Debe ser una cuestión personal, lo sé, pero estoy convencido de que los héroes, leyendas y relatos pertenecen a su propio tiempo. Todo manotazo al pasado es un manotazo de ahogado, y aun cuando Iron Man, Batman, o el Spider Man de hace diez años hayan llenado los bolsillos de varios, sus recreaciones son embutidos artísticos, impotentes al momento de ocultar la costura. Ahora mismo en las redes la gente empieza a mostrar nostalgia por el Batman de Adam West, por el pop, el camp, las malas de pin-up, y porque no hay nada más antisistema que una batibarriga. Y lo mismo ocurre con Tarzán. Tarzán era el Johnny Weissmüller que veía mi viejo en las matiné de los cines de Avellaneda, o el Ron Ely larguirucho, flaco y de pecho algo hundido (hoy no pasaría la prueba de extra) que yo veía en Sábados de súper acción. O el dibujito hecho a las trompadas en los ‘80, donde el hombre mono se reía como un Guasón hinchado de esteroides.

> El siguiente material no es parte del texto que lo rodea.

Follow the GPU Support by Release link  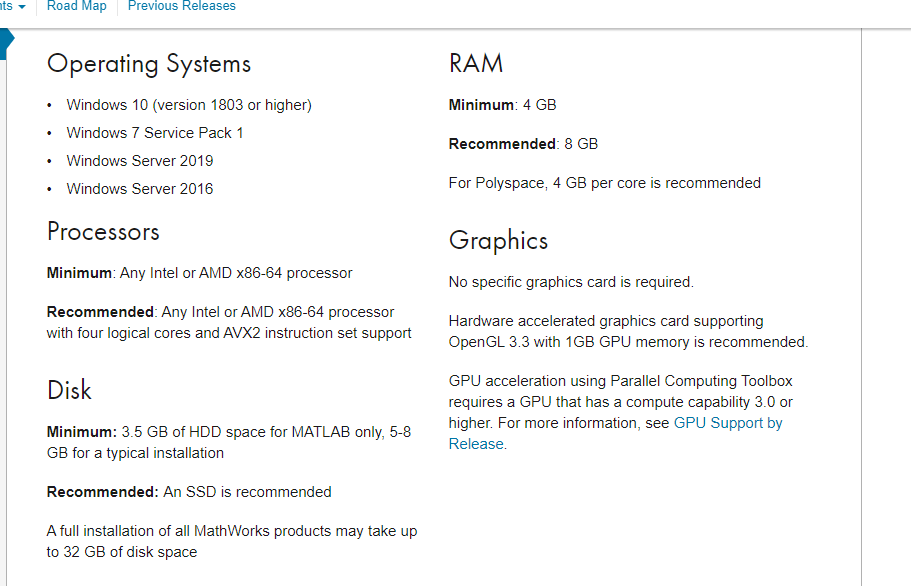pyautogui.click(x=727, y=423)
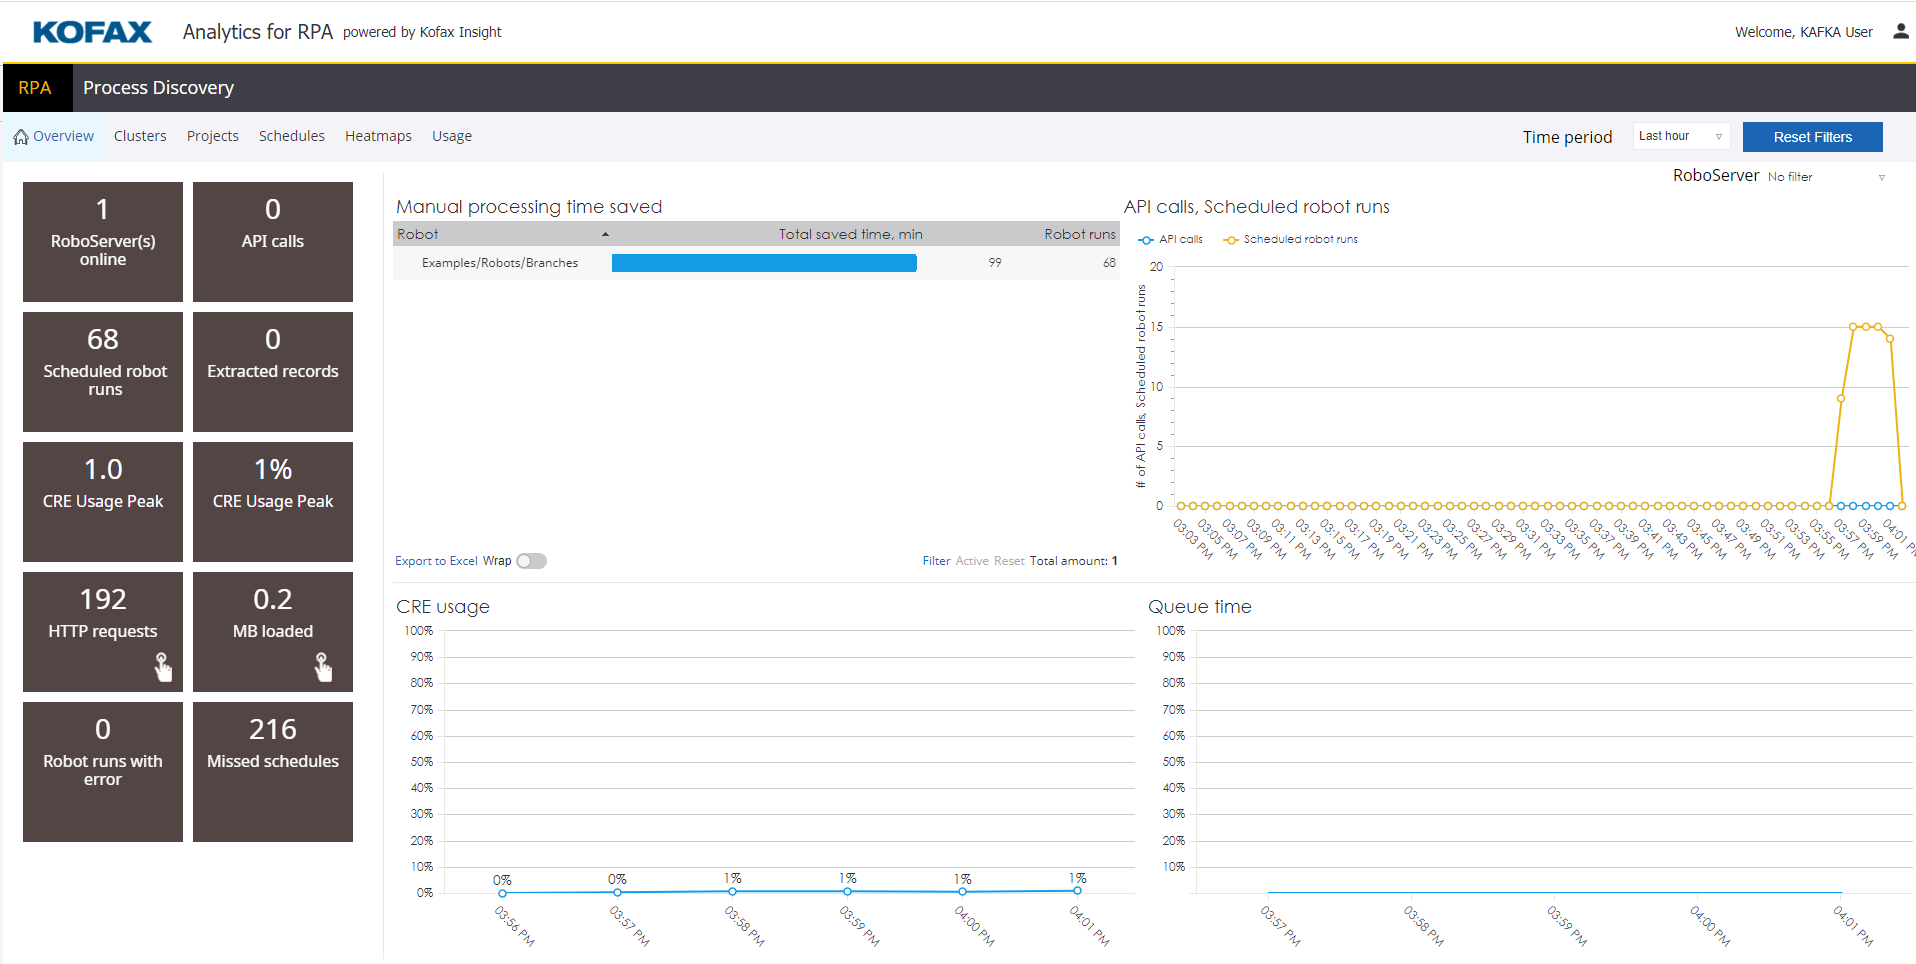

Aclaro: no tengo nada contra el flamante Tarzán sueco de Alexander Skarsgård, que previamente hizo a un vampiro vikingo muy verosímil en la serie True Blood. Las chicas morirán cuando Alex haga un strip a lo Golden (bué, de la cintura para arriba) para un mano a mano contra un gorila sacado. La Jane que hace Margot Robbie tampoco defrauda, para que los muchachos no dejen a sus novias de a pie. Pero la cuestión de fondo, lo importante, es que la idea resulta rancia. Hoy el único superhéroe posible al modo clásico es el superhéroe retirado. La concepción del súper hombre, solo contra el resto del mundo, parece vintage; por eso Watchmen es tan interesante, y por eso su adaptación al cine es la única que resulta, más que convincente, contemporánea.

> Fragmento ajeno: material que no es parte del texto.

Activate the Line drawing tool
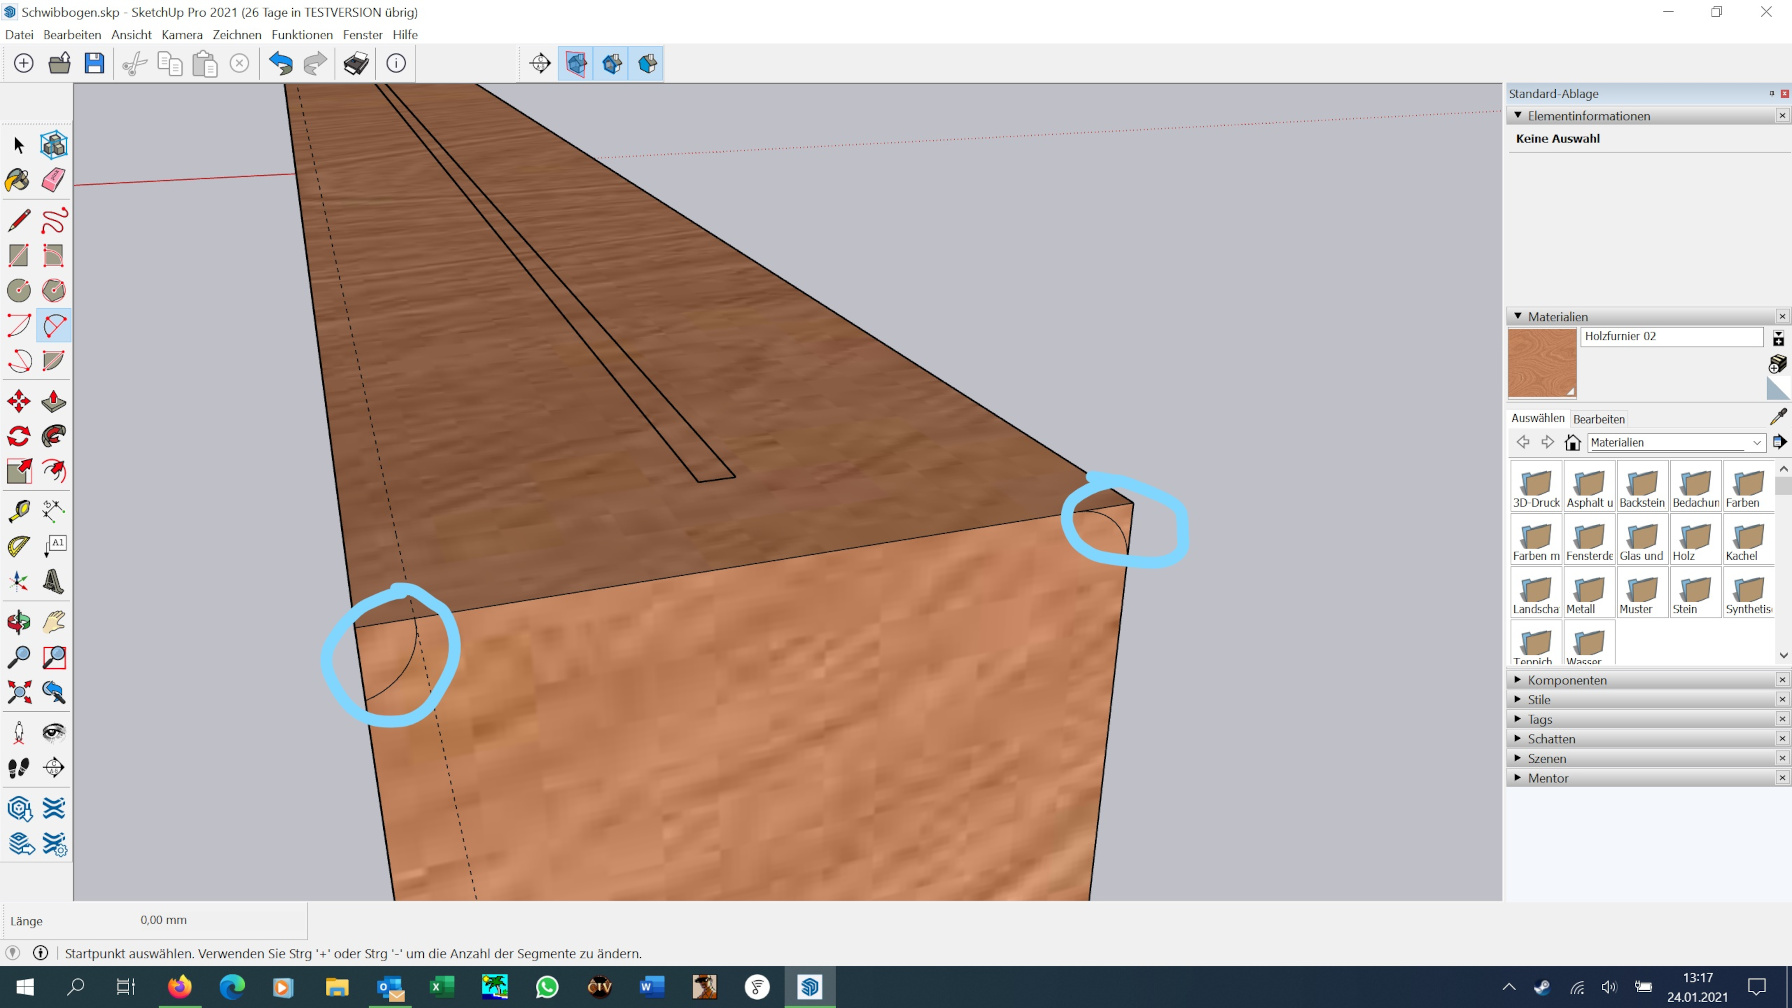pos(18,220)
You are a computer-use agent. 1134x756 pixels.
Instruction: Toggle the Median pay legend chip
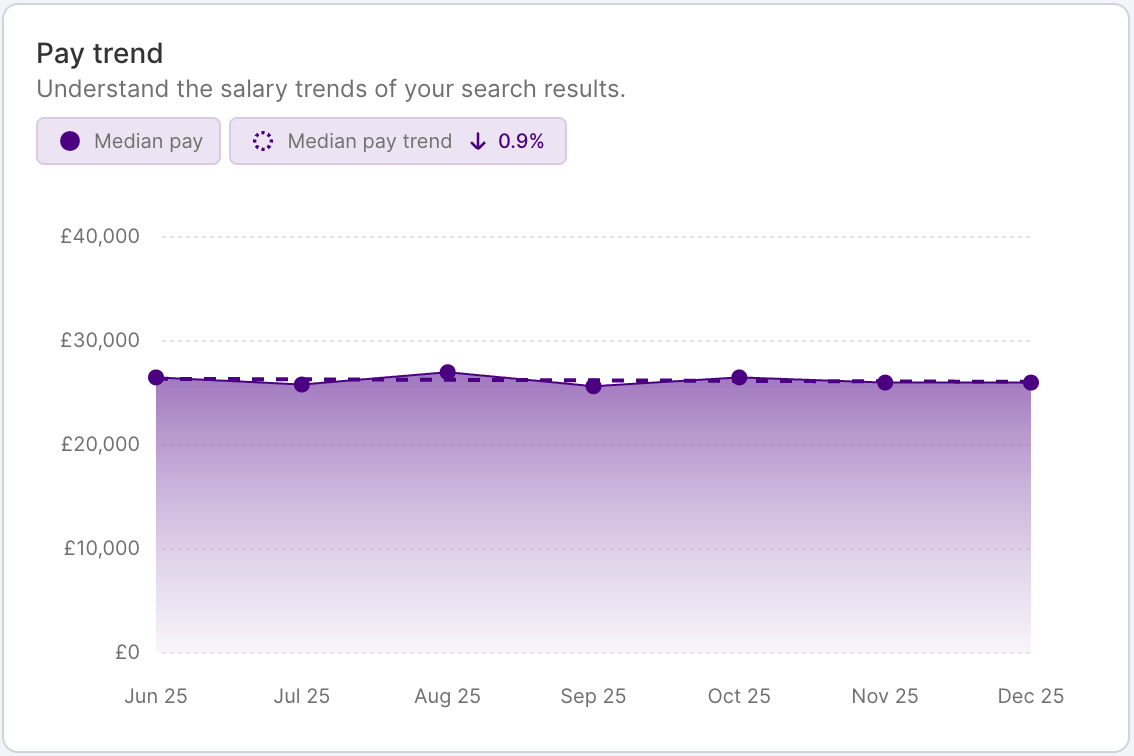(x=128, y=141)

En ese sentido, La leyenda de Tarzán elude en apariencia el makeover del cine contemporáneo. A diferencia de muchos héroes recauchutados (en particular, el Batman de Christopher Nolan), el Tarzán de David Yates, director y casi dueño de la franquicia de Harry Potter, no tiene una vida reinventada; el espectador no asiste, una vez más, al nacimiento del mito. Aún más: en su primera escena, Tarzán ya fue y vino del África. Ahora es John Clayton, de la dinastía Greystoke, y una comitiva anglo-belga trata de convencerlo en Londres para regresar al Congo y supervisar las tareas humanitarias del rey Leopoldo. Clayton/Greystoke/Tarzán olfatea algo raro, pero el emisario americano George Washington Williams (Samuel L. Jackson) lo persuade y ambos viajan junto a una Jane que en el Congo no se embarrará las manos ni tocará una liana.

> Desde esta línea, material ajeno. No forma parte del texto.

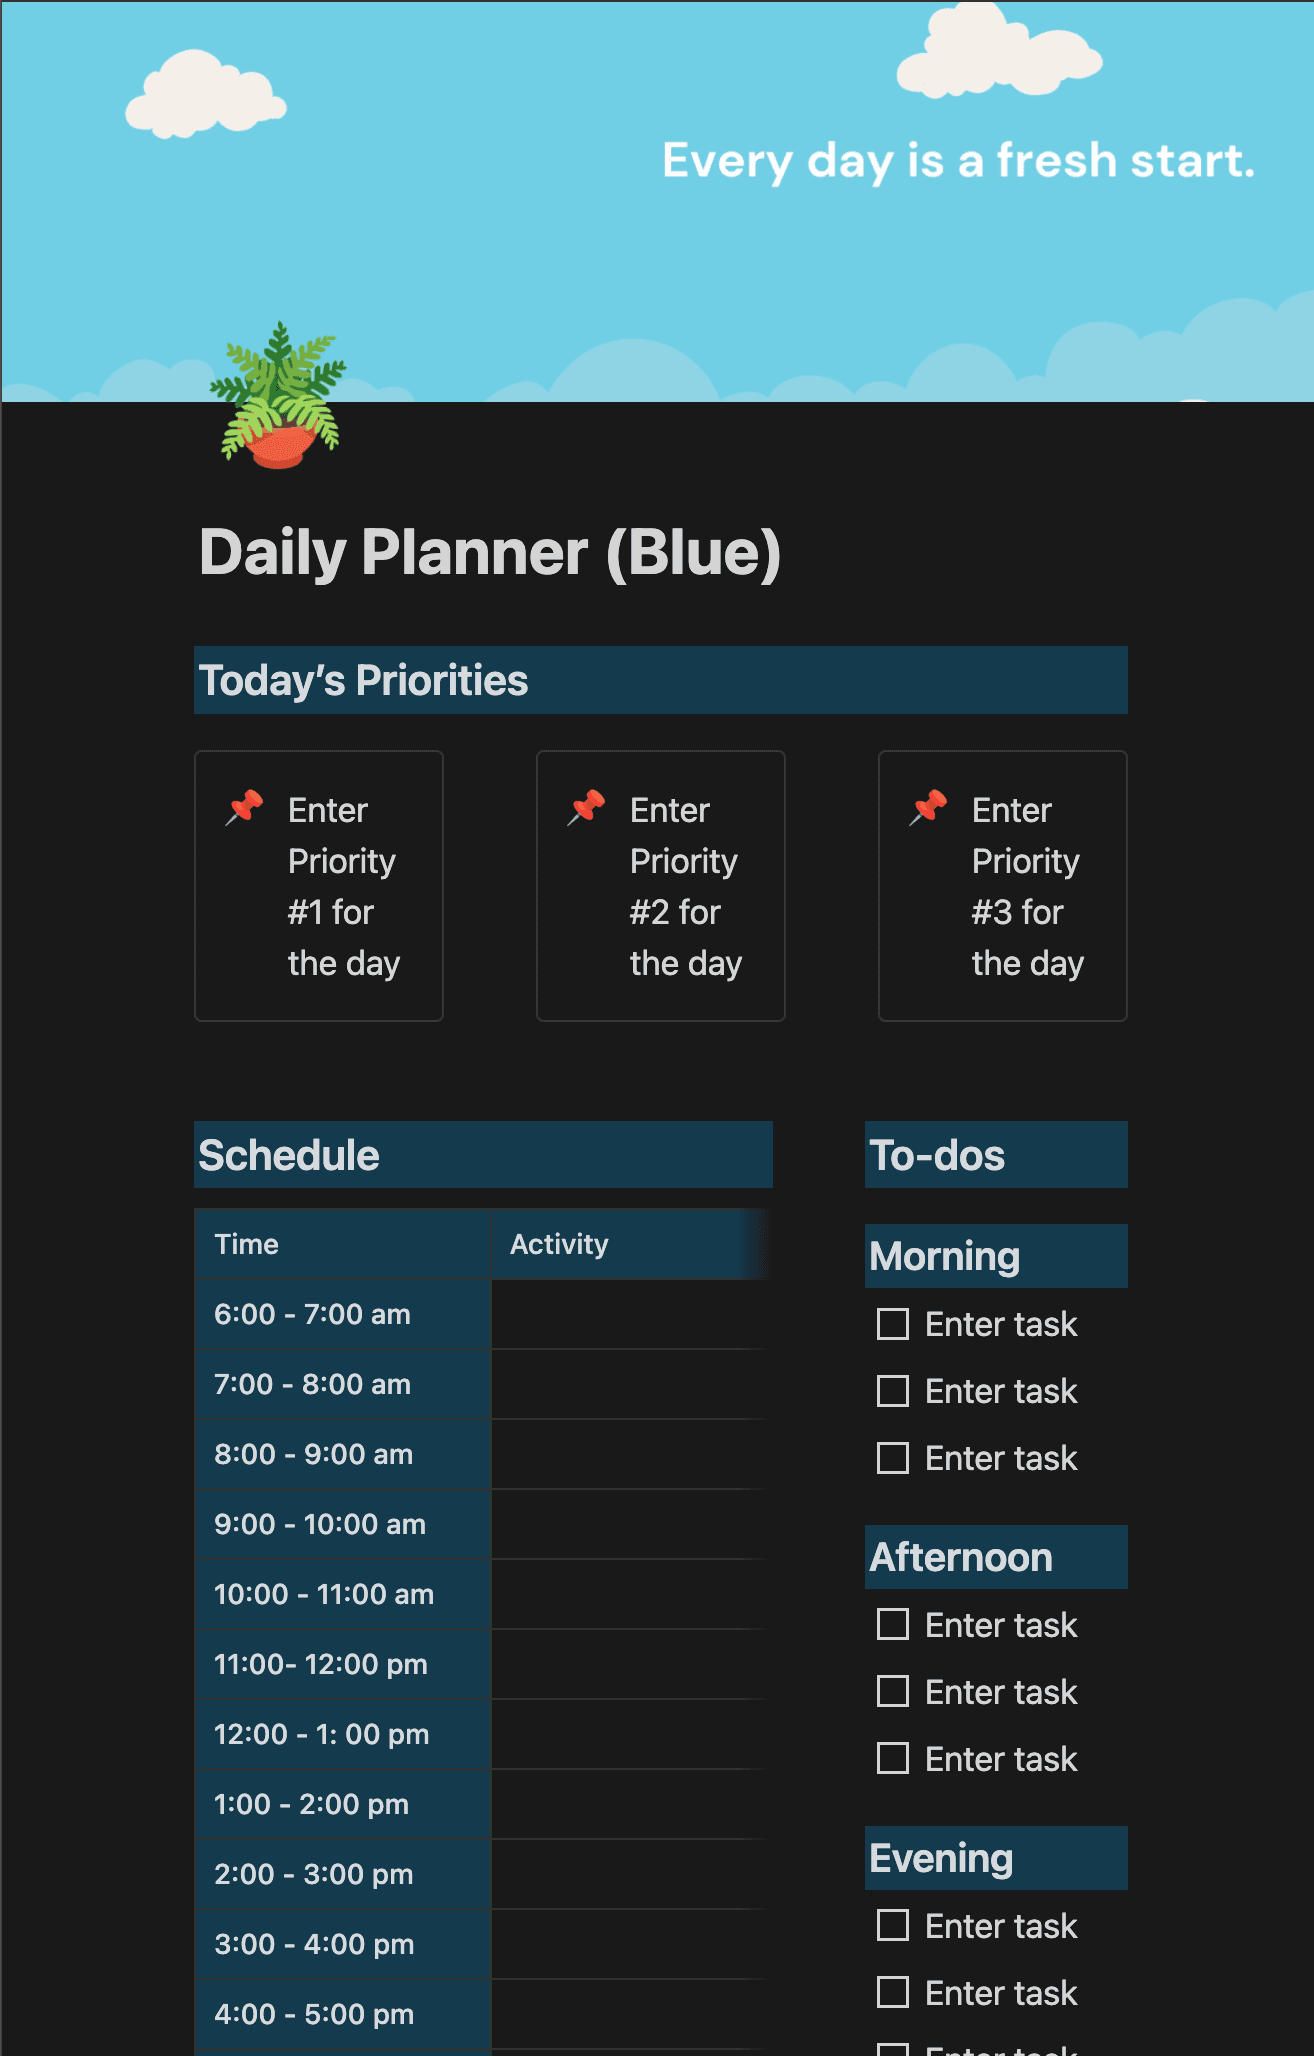
Task: Click the Today's Priorities heading
Action: coord(364,681)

La invitación es una carnada. El mercenario Leon Rom (Christoph Waltz) busca diamantes para levantar el default del rey belga con las potencias europeas, y una tribu le ofrece la cantera madre a cambio de la cabeza del hombre mono (una subtrama con deficitario trabajo de guion). Junto a la actuación de Waltz, esta especie de inversión de la lógica colonialista es casi lo único rescatable de la película. Por lo demás, Tarzán y Jane son filólogos que hablan dialectos congoleños con fluidez, rápidos y letales como ninjas, y tienen una relación con la tribu amiga que parece Fitzcarraldo filmada por Terrence Malick en un mal viaje de ácido. El pobre Samuel hace lo que puede (y se le nota el cansancio). Los gorilas, la especie a la que Tarzán debe su crianza, son criaturas en CGI fieras y violentas, como filtradas por accidente del pendrive rechazado para otra Planeta de los simios o King Kong. O sea, Edgar Rice Burroughs se retuerce en su tumba.